» **Required work**: In the surf fishing thread, when does NoMoSurf say a shock leader is needed for the surf?

» **Text to read**:
________
# Casting setup question...



## fisherman41 (Jun 14, 2013)

I am coming to Florida soon for my first surf fishing experience, and have been reading up on this forum, but have never posted until now. If I am going to be throwing a simple off the ground cast, but I want to use a double dropper rig, do I simply tie the shock leader to my main line, then tie the shock leader to a swivel and tie the double dropper rig after the shock leader? Wasn't sure if having the rig tied after the shock leader would eliminate the usefulness of the shock leader all together. Thanks


----------



## Blazerz65 (Mar 22, 2013)

That will work fine, I got 30 pound braid, then 150 lb mono.


----------



## holicori (Dec 26, 2012)

The hell do you have 150lb mono for?


----------



## Charlie2 (Oct 2, 2007)

*Casting Setup*



holicori said:


> The hell do you have 150lb mono for?


You gotta think BIG! :thumbsup: C2


----------



## NoMoSurf (Oct 2, 2007)

For the surf, you don't need a shock leader unless you are targeting sharks. Just some 12-12lb mainline and a swivel to your dropper rig.


----------



## slipfloater (May 29, 2013)

It was our first time to surf fish last week and we used 25lb for the main line and swivel and dropper also 25lb. 3oz pyramid or 2oz on bottom. Seemed to work.


----------



## johnf (Jan 20, 2012)

I use 10# and 30# braid on my surf poles except for the shark pole. The only thing you could call a shock leader is the weedeater line on the shark leader. The other poles get tied to a swivel and attached to whatever I'm throwing. I did get a break off on a little shark throwing a kastaway for ladyfish and trout.


----------
________
» **Extracted entries**:
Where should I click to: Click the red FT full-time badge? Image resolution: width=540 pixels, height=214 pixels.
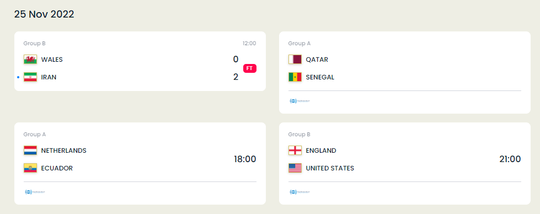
________
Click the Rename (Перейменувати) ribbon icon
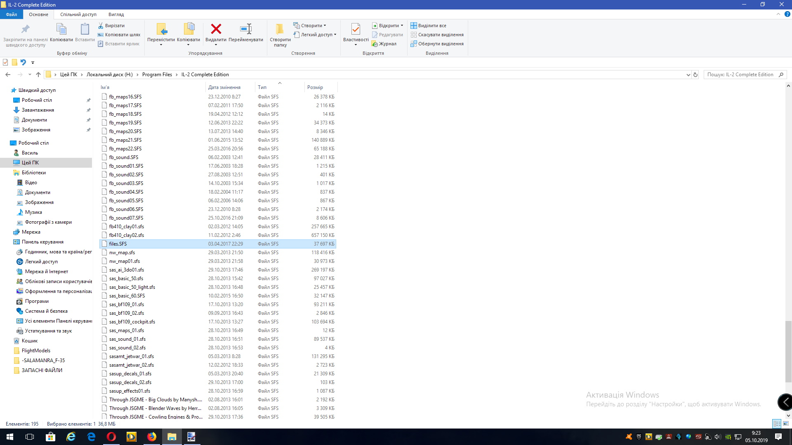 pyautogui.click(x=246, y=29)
________
» **Exercise response**: Only when you are targeting sharks.